▶ [Aim A]:
Answer these questions about the Department of Labor petition excerpt:
(i) What filed date does it list?
(ii) In which Kansas city is the worker group numbered TA-W-94,559A located?
(iii) Under which section of the Trade Act of 1974 does the Department present its investigation results?
▶ [Aim B]: Continue the Department of Labor petition determination from where it stops.

Petitioner Type: Workers
Impact Date:
Filed Date: 02/25/2019
Most Recent Update: 04/14/2019
Determination Date: 04/14/2019
Expiration Date:

Other Worker Groups on This Petition
DEPARTMENT OF LABOR

Employment and Training Administration

TA-W-94,559

AT&T TECHNOLOGY OPERATIONS (ATO)
CONVERGED ACCESS AND DEVICE TECHNOLOGY GROUP
MISSION, KANSAS

TA-W-94,559A

AT&T TECHNOLOGY OPERATIONS (ATO)
CONVERGED ACCESS AND DEVICE TECHNOLOGY GROUP
WICHITA, KANSAS

Negative Determination Regarding Eligibility
To Apply for Worker Adjustment Assistance

In accordance with Section 223 of the Trade Act of 1974, as
amended ("Act"), 19 U.S.C. § 2273, the Department of Labor
herein presents the results of an investigation regarding
certification of eligibility to apply for worker adjustment
assistance.
Workers of a firm may be eligible for worker adjustment
assistance if they satisfy the criteria of subsection (a), (b)

▶ [Listed records]:

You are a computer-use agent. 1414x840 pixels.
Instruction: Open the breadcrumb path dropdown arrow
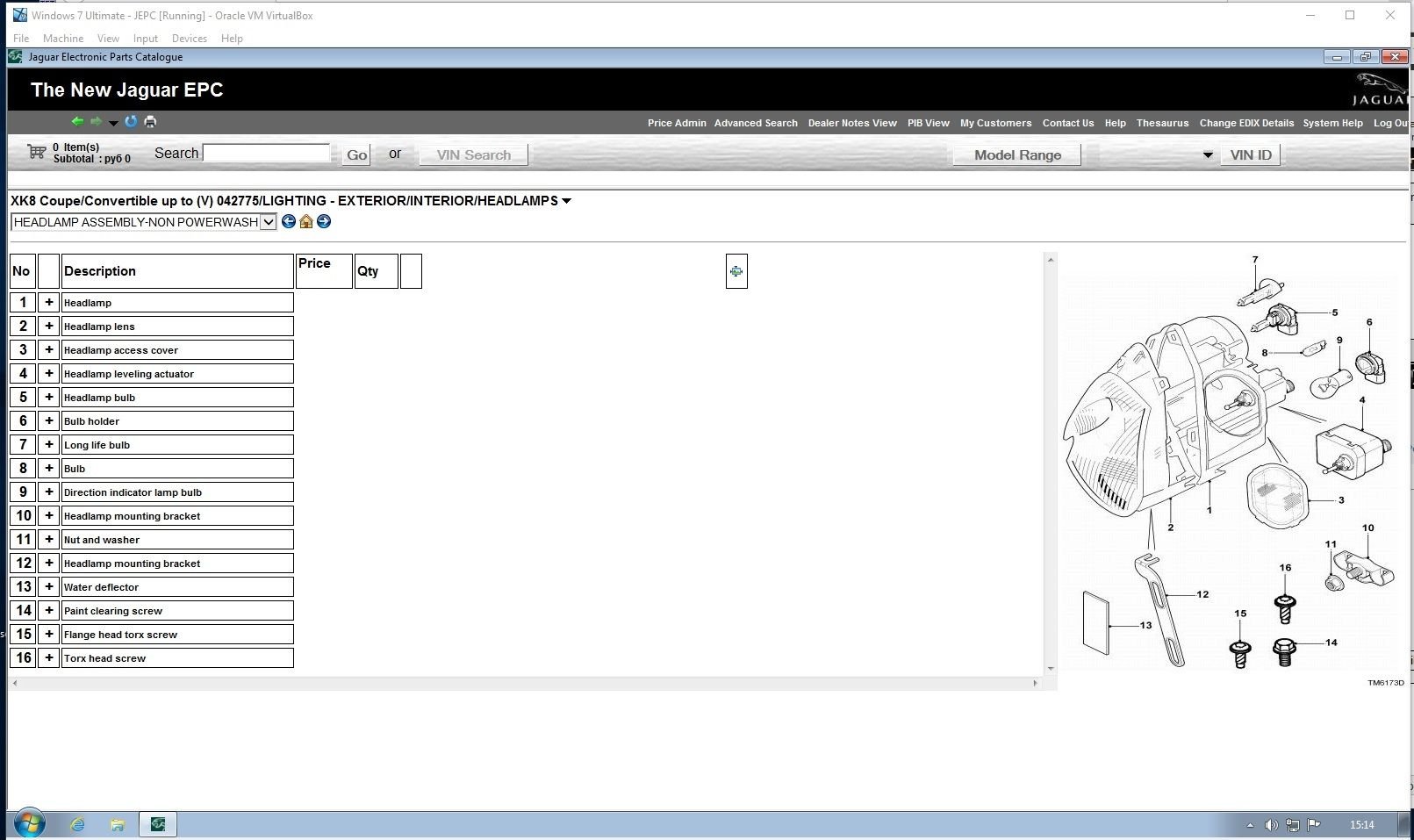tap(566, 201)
--
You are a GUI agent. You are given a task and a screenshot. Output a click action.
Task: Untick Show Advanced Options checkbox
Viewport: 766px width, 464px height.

▶ [Written answer A]:
(i) 02/25/2019
(ii) Wichita
(iii) Section 223

▶ [Written answer B]:
or (e) of Section 222 of the Act, 19 U.S.C. § 2272(a), (b) and
(e). For the Department of Labor to issue a certification for
workers under Section 222(a) of the Act, 19 U.S.C. § 2272(a),
the following criteria must be met:
(1) The first criterion (set forth in Section 222(a)(1) of the
Act, 19 U.S.C. § 2272(a)(1)) requires that a significant
number or proportion of the workers in the workers' firm
must have become totally or partially separated or be
threatened with total or partial separation.

(2) The second criterion (set forth in Section 222(a)(2) of the
Act, 19 U.S.C. § 2272(a)(2)) may be satisfied in one of two
ways:
(A) Increased Imports Path:
(i) sales or production, or both, at the workers' firm
must have decreased absolutely; AND
(ii) (I) imports of articles or services like or directly
competitive with articles or services produced or
supplied by the workers' firm have increased, OR
(II)(aa) imports of articles like or directly
competitive with articles into which the
component part produced by the workers' firm was
directly incorporated have increased; OR
(II)(bb) imports of articles like or directly
competitive with articles which are produced
directly using the services supplied by the
workers' firm have increased; OR
(III) imports of articles directly incorporating
component parts not produced in the U.S. that are
like or directly competitive with the article
into which the component part produced by the
workers' firm was directly incorporated have
increased; AND
(iii) the increase in imports described in clause (ii)
contributed importantly to such workers' separation
or threat of separation and to the decline in the
sales or production of such firm.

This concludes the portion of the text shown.